Mas mesmo a tribo dos macroeconomistas não é, nem por sombras, homogénea. Existe conflitualidade entre Escolas de pensamento e, como todos nos recordamos, essa conflitualidade esteve ao rubro em dois momentos muito particulares – na explicação da recuperação agónica após 2007-2008 e na crise das dívidas soberanas a propósito do pensamento estrela que comandou as teses punitivas da austeridade. Por mais atentos que estejamos a essa necessidade, quando se analisa o problema do ponto de vista da decisão política, essa conflitualidade agrava os riscos de perda de influência – percebendo a existência de conflitualidade de posições, os atores políticos tendem por precaução a afastar-se da mesma, a não ser que por motivos de apoio ideológico se prefiram uns em detrimento de outros. Por isso, as autoridades da TROIKA tinham os seus macroeconomistas de estimação e não hesitavam onde procurar a justificação para as suas medidas impopulares.

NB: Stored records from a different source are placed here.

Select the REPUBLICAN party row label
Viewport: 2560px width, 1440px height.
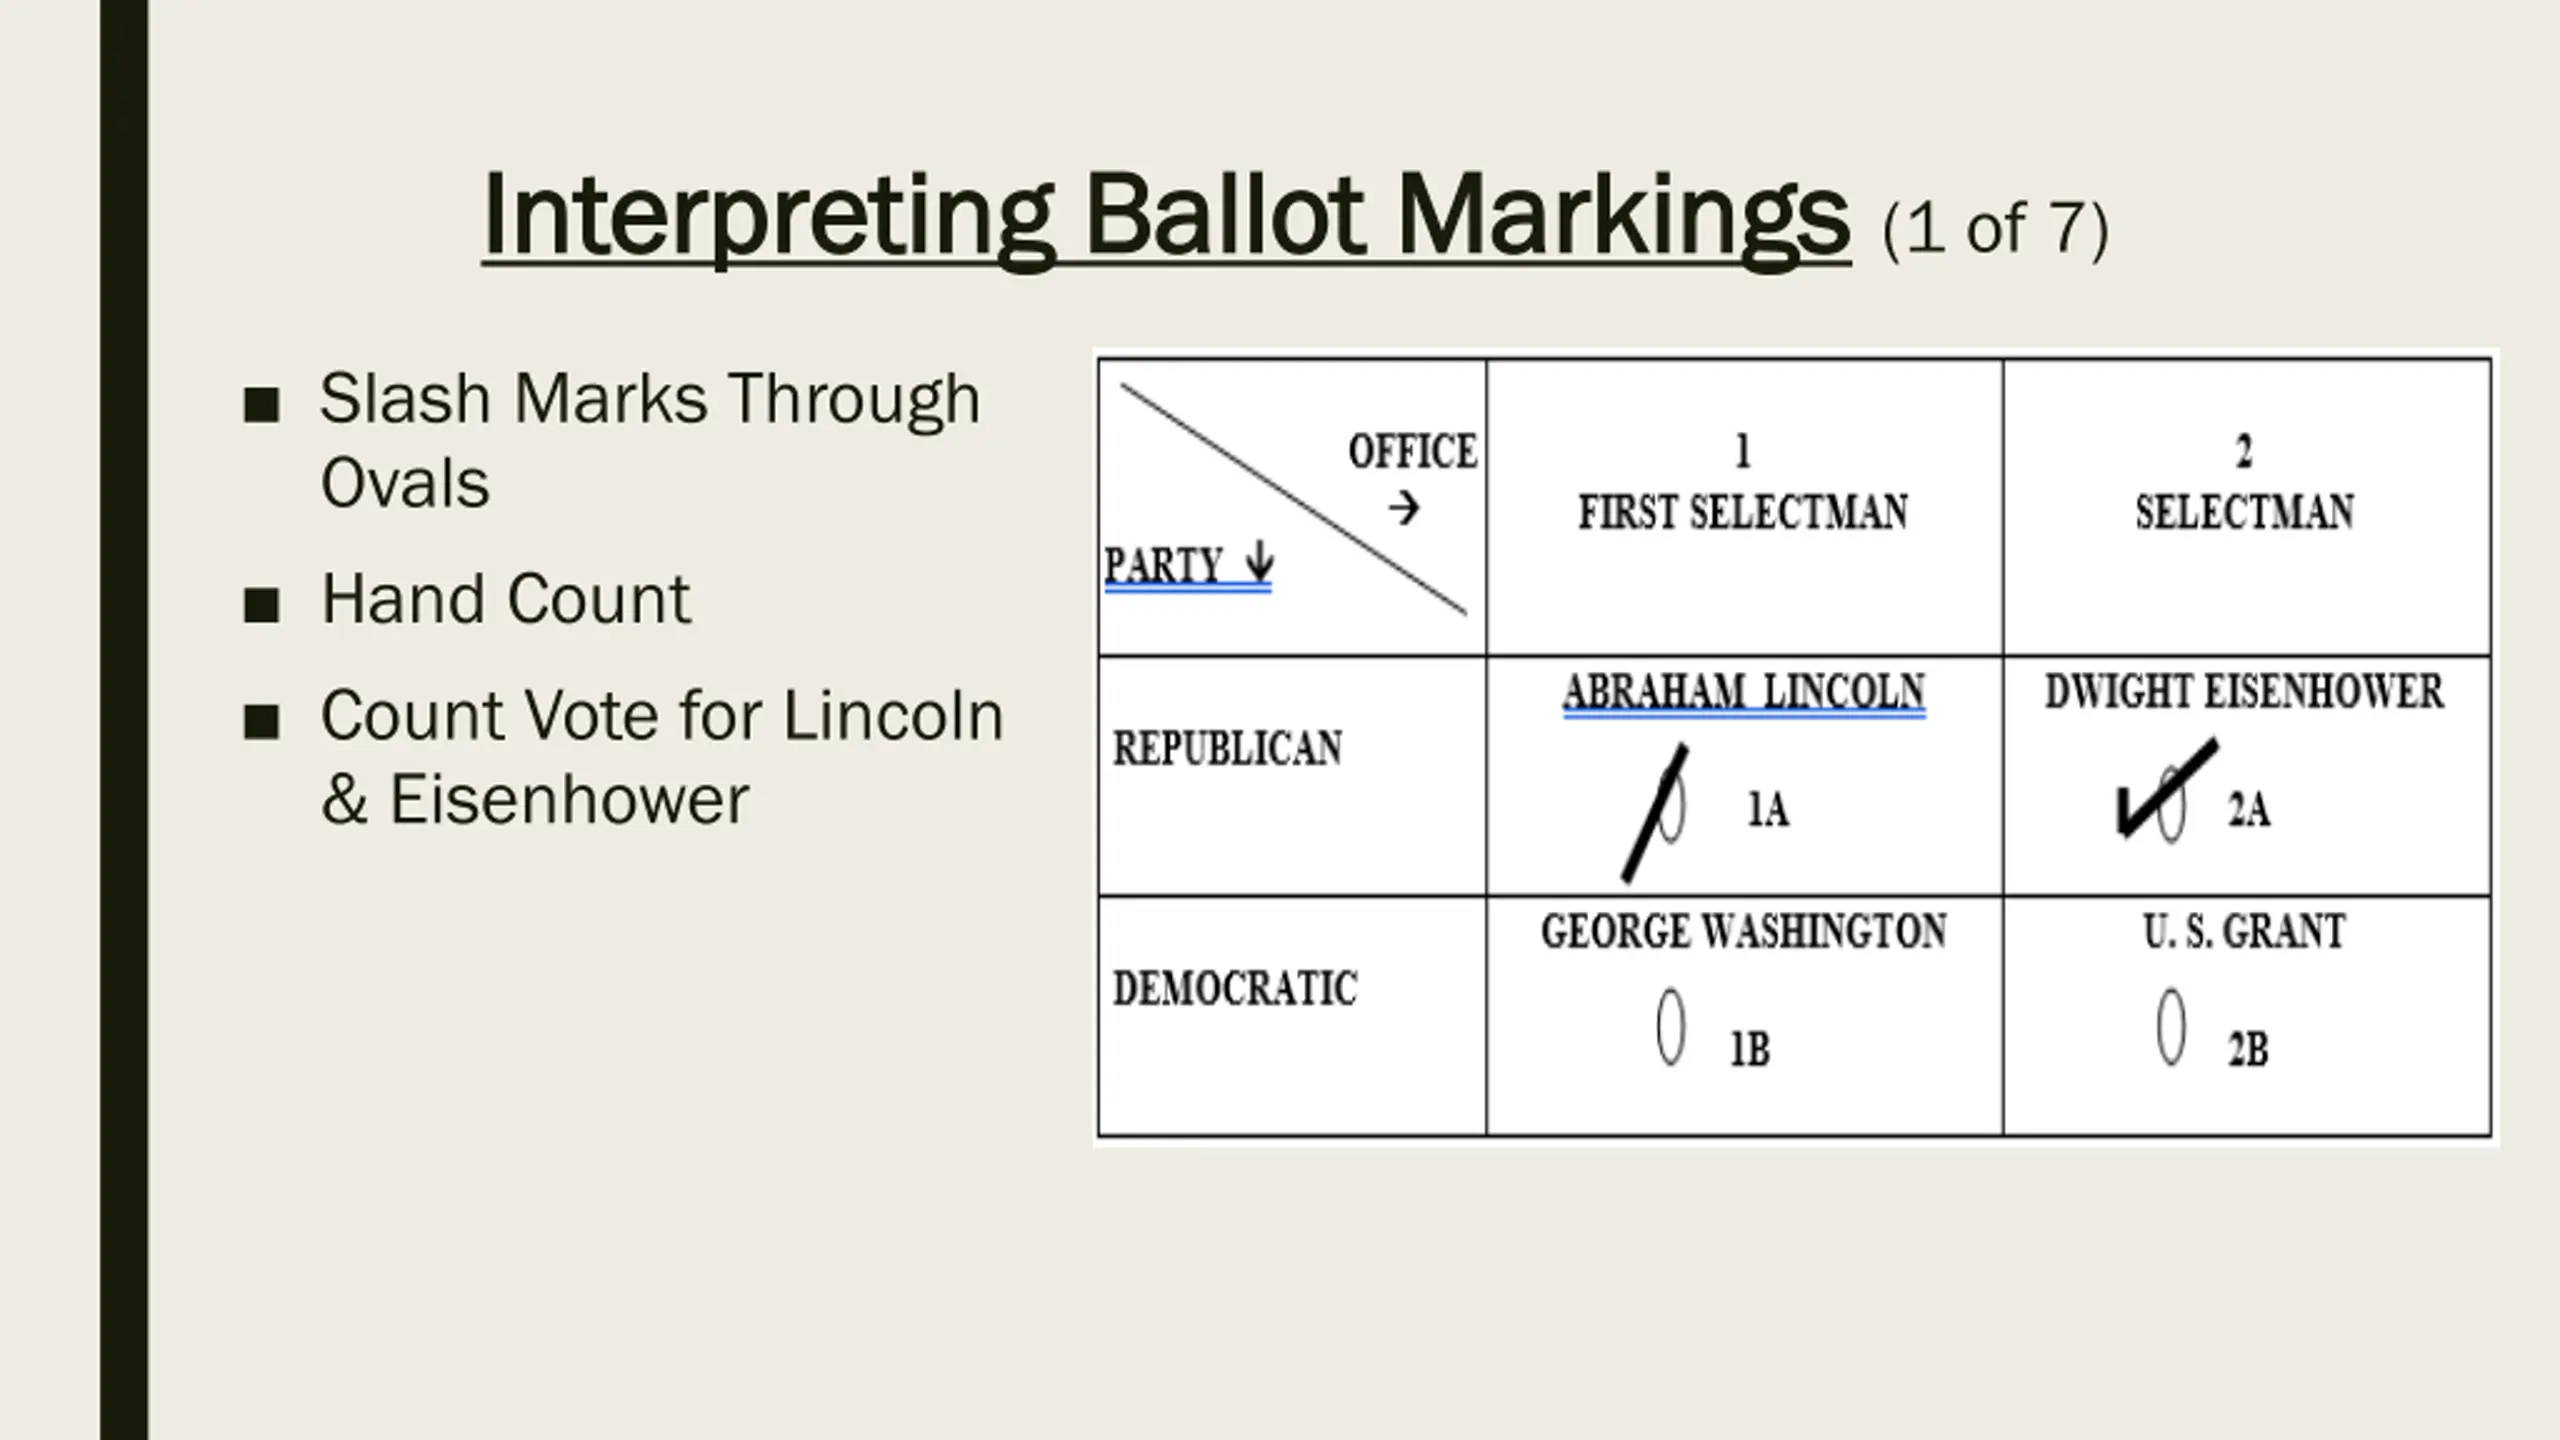click(1228, 749)
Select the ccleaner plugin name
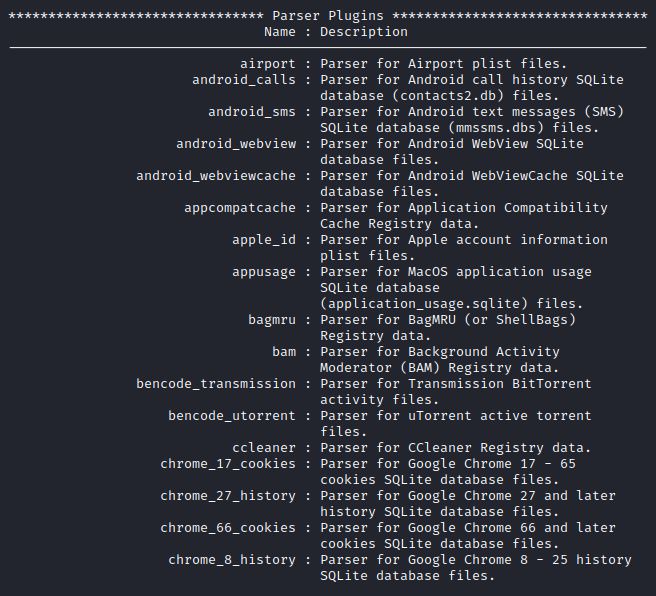This screenshot has height=596, width=656. tap(264, 448)
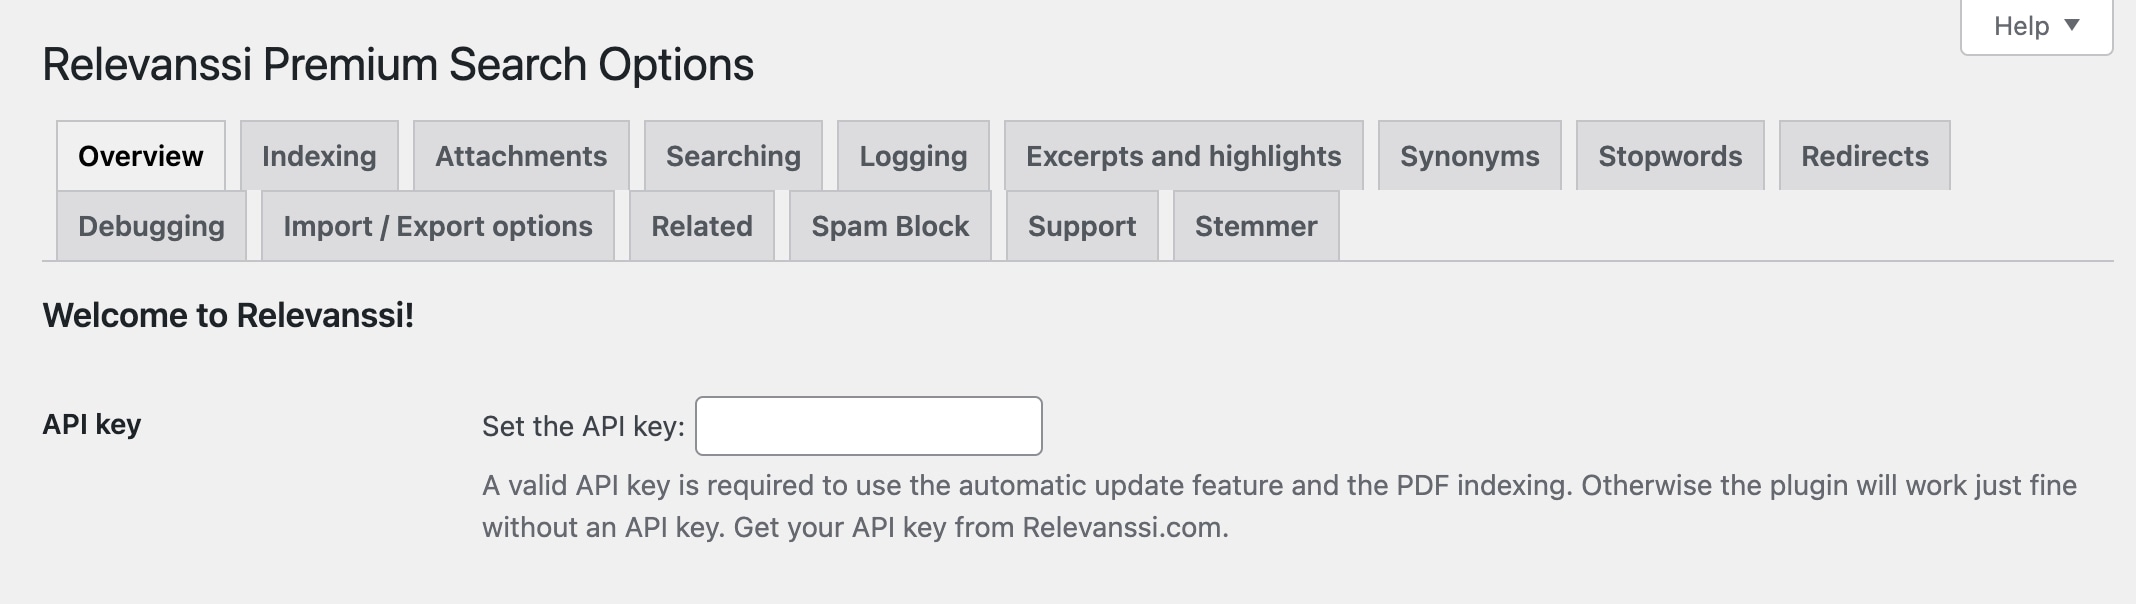The image size is (2136, 604).
Task: Expand the Help panel
Action: 2035,26
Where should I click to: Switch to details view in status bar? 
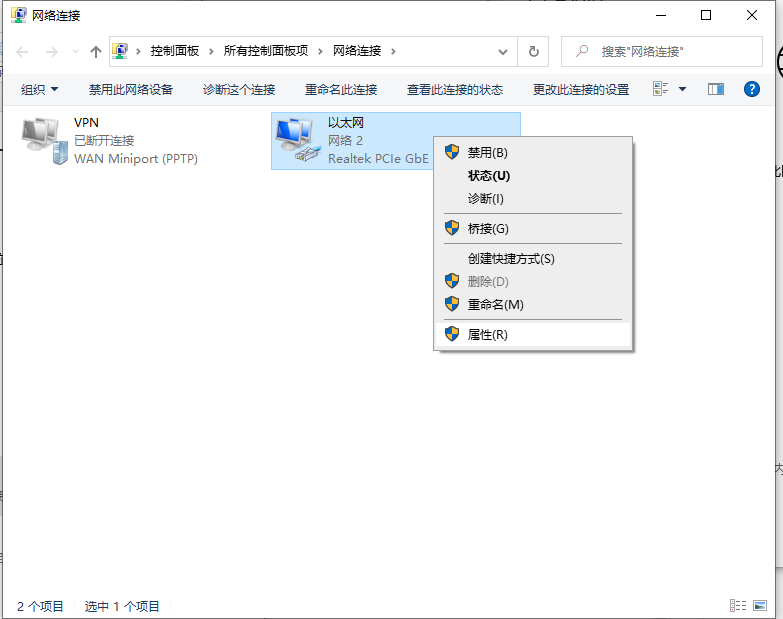click(738, 605)
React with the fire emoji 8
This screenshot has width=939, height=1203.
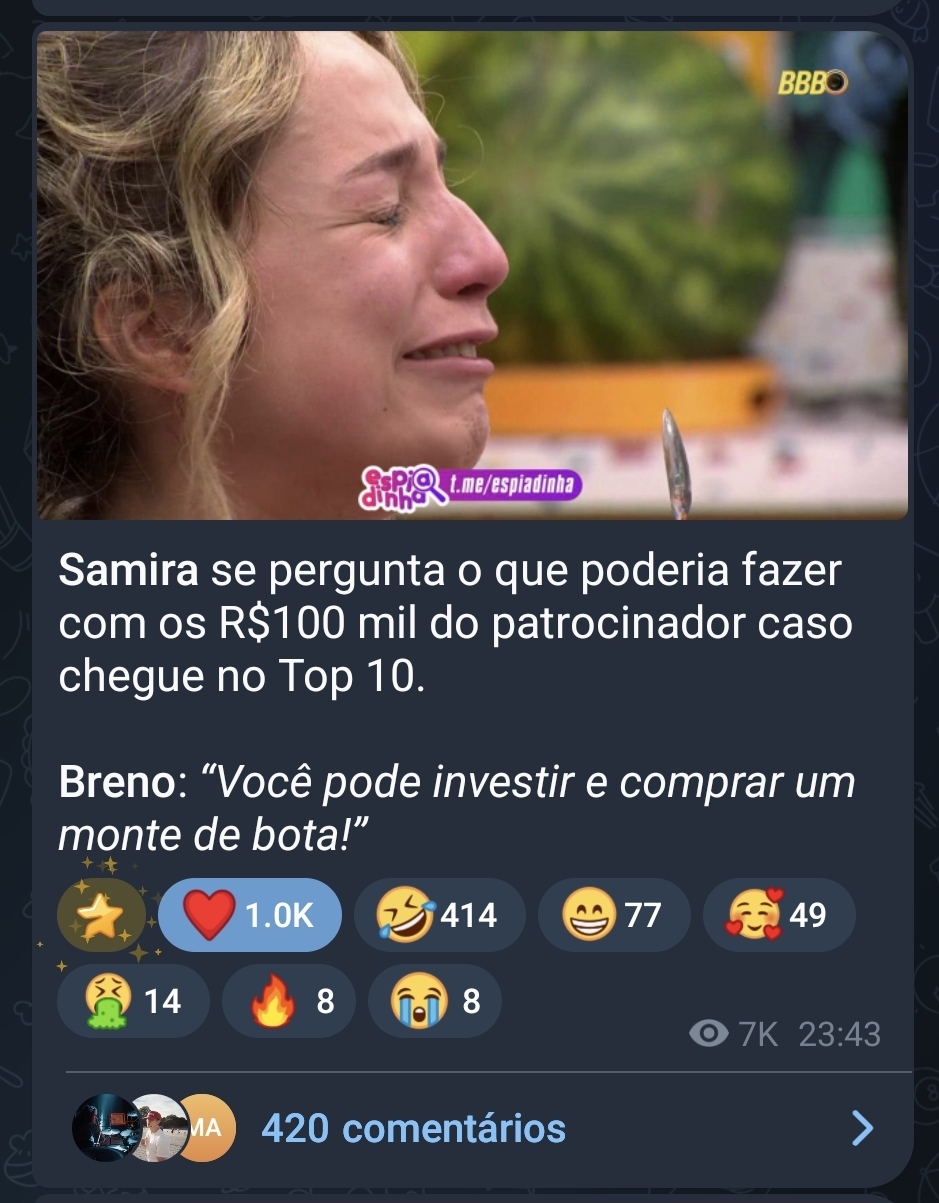pyautogui.click(x=288, y=1001)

Uma outra fonte de perda de influência é comum a outras “especialidades”. A onda populista desdenha das elites como incapazes de compreender o povo e, nessa medida, os macroeconomistas são desacreditados por serem associados a essa elite que se quer afastar do poder.
O artigo a que anteriormente aludi de Noah Smith é interessante pois vai procurar as razões para a perda de influência ou de poder dos macroeconomistas na própria maneira como aí se faz ciência. Smith é particularmente crítico da chamada macroeconomia do equilíbrio geral, ou seja das teorias de toda a economia ou da economia como um todo (“todos os mercados, todos os consumidores, todos os produtores”). O problema não se situa propriamente na tentativa de formulação de teorias ou explicações globais, mas sim à propensão para as teorias gerais se sucederem a uma velocidade desenfreada. Teorias com parâmetros muito diferentes conflituam obviamente e acabam por generalizar a conflitualidade, sem que a disciplina pare para ver quem tem razão, distinguindo entre o trigo e o joio dos parâmetros. Como Smith explica os modelos macroeconómicos deixaram de rejeitados em função dos dados que precisaram para ser validados.
A macroeconomia do equilíbrio geral transformou-se assim numa espécie de sessão de discos pedidos em que cada interessado solicita a partir de um arquivo morto o seu modelo não testado de equilíbrio geral para tentar explicar uma dada matéria.
Mas o verdadeiro problema é que nenhuma dessas teorias gerais que descansam no tal arquivo morto tem a grandeza de uma Teoria Geral como a de Keynes. E, neste campo, Smith é particularmente perspicaz: “Quando os macroeconomistas podiam invocar que tinham respostas para as questões realmente grandes, eles eram compreensivelmente vistos como sábios, mas hoje quando as pessoas sabem que eles não têm muitas dessas respostas, esse respeito está a desaparecer”.
O que parece estar então a acontecer é que a maneira de fazer ciência dos macroeconomistas não os está realmente ajudar em recuperar o seu poder e influência, antes está a desgastá-los ainda mais. E provavelmente abandonar as grandes questões, pelo menos globalmente entendidas, e aprender a desconstruí-las e validá-las com informação empírica apropriada.
A não ser que um novo Keynes nos entre pela porta dentro, mas como sabemos isso não acontece todos os dias. Alguma modéstia de investigação é necessária. E no arquivo morto talvez haja algum material que mereça ser relido.